_TASK REQUIREMENTS_:
**1)** Copy out everything in the article on advanced data methods from "CASE at Duke" down to "of social impact.".
**2)** Answer these questions on the article on advanced data methods:
(a) On what date was it published?
(b) According to the opening quotation, what percentage of data problems are simple business intelligence problems?
(c) What two everyday examples of machine learning does it give?

As You Have More Data Available: Consider Advanced Data Methods like Machine Learning

CASE at Duke
Scaling Pathways
Published in
12 min readDec 8, 2020
“Data is the cake, machine learning and artificial intelligence are the frosting; 80 percent of data problems are
simple business intelligence problems. Instead of asking ‘how do we use a solution like machine learning’ ask what is the problem we are trying to solve?”
Bob Filbin, Crisis Text Line

Machine learning and artificial intelligence are all around us: for example, Amazon recommending the next product that you “must” have and ride-share apps telling you how long until your driver arrives. And as we witness an explosion of data in the impact sector — resulting from an increased focus on data collection and the huge quantities of data becoming available through mobile phones, satellites, social media, and more — we are seeing more opportunities for machine learning in service of social impact.

(Collected data entries)
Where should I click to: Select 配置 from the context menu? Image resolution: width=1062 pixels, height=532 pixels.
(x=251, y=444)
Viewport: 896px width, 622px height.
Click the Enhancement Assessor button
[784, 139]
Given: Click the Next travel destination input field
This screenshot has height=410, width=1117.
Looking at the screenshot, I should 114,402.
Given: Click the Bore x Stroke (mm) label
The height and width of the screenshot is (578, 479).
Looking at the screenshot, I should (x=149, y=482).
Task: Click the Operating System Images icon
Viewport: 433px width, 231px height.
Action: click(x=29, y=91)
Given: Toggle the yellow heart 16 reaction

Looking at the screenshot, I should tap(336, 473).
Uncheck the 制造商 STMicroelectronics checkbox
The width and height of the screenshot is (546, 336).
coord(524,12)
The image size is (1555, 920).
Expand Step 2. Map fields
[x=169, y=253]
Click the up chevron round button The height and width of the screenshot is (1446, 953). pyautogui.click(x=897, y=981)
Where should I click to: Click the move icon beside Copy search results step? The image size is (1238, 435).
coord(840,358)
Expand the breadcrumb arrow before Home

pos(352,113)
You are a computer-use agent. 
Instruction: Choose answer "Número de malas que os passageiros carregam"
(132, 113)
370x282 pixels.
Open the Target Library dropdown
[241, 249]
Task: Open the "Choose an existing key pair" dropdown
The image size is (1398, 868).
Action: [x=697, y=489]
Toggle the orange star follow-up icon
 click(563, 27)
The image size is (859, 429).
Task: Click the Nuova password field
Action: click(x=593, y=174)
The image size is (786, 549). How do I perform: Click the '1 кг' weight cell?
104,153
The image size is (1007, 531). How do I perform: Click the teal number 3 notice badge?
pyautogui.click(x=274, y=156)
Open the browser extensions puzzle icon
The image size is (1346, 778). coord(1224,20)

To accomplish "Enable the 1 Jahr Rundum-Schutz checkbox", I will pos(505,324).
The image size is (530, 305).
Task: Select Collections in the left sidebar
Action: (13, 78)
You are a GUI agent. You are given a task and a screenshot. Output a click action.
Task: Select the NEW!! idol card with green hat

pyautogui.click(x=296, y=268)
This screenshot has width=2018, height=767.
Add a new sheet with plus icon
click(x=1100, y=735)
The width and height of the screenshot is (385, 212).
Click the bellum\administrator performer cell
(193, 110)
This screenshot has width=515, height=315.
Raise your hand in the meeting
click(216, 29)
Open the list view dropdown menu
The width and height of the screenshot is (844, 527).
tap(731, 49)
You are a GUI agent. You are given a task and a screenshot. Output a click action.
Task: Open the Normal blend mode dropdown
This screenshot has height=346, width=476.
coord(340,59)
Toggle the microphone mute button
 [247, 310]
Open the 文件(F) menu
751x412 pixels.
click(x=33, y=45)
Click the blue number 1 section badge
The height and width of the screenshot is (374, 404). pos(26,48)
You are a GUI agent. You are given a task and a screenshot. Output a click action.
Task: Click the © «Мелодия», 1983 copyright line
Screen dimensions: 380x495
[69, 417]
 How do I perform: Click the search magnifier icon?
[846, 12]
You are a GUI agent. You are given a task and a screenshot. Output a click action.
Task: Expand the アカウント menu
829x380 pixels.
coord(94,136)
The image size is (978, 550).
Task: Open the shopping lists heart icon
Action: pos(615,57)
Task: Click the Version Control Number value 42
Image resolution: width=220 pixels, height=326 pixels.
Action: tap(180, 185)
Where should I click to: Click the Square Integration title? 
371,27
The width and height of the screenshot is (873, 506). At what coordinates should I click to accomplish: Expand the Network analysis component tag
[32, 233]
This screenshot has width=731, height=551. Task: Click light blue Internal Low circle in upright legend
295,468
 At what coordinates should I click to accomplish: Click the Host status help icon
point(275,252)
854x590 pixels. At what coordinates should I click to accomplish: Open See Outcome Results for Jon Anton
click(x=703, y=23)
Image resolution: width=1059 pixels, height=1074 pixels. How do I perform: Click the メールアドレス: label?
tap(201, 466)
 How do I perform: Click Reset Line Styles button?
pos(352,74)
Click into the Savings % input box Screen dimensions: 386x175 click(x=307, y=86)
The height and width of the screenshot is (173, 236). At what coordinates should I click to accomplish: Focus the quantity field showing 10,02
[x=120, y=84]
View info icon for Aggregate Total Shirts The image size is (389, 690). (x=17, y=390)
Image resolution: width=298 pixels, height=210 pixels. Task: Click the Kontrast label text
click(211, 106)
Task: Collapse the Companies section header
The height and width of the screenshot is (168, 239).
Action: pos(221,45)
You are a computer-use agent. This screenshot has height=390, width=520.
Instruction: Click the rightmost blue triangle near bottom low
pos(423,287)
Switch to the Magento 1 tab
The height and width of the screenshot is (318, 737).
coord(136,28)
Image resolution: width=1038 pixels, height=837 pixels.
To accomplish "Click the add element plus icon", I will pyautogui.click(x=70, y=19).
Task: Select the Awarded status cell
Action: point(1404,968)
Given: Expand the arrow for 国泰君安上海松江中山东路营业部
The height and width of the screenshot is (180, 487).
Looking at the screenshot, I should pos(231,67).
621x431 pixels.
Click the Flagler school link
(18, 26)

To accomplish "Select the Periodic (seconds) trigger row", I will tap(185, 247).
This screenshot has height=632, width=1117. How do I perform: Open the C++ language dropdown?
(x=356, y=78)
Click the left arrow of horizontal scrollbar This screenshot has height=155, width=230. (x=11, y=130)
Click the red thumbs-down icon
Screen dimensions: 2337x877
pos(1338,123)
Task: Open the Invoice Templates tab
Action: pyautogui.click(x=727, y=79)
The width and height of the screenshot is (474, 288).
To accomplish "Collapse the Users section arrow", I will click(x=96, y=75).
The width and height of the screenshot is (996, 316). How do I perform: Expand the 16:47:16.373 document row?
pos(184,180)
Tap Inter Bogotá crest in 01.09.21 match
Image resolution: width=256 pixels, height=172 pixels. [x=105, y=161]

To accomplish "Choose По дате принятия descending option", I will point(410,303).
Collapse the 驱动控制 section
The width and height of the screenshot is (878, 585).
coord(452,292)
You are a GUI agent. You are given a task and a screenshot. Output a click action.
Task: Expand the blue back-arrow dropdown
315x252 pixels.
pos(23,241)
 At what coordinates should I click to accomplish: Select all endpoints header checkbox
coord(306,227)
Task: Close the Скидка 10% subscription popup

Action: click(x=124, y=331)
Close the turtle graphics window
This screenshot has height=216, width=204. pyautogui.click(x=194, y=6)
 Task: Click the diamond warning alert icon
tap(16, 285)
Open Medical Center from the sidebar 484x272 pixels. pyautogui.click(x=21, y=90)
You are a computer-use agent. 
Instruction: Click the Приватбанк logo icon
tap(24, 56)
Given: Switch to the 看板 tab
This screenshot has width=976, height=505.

_ANSWERS TO THIS EXERCISE_:
**1)**
CASE at Duke
Scaling Pathways
Published in
12 min readDec 8, 2020
“Data is the cake, machine learning and artificial intelligence are the frosting; 80 percent of data problems are
simple business intelligence problems. Instead of asking ‘how do we use a solution like machine learning’ ask what is the problem we are trying to solve?”
Bob Filbin, Crisis Text Line

Machine learning and artificial intelligence are all around us: for example, Amazon recommending the next product that you “must” have and ride-share apps telling you how long until your driver arrives. And as we witness an explosion of data in the impact sector — resulting from an increased focus on data collection and the huge quantities of data becoming available through mobile phones, satellites, social media, and more — we are seeing more opportunities for machine learning in service of social impact.

**2)**
(a) December 8, 2020.
(b) 80 percent.
(c) Amazon recommending the next product you "must" have, and ride-share apps telling you how long until your driver arrives.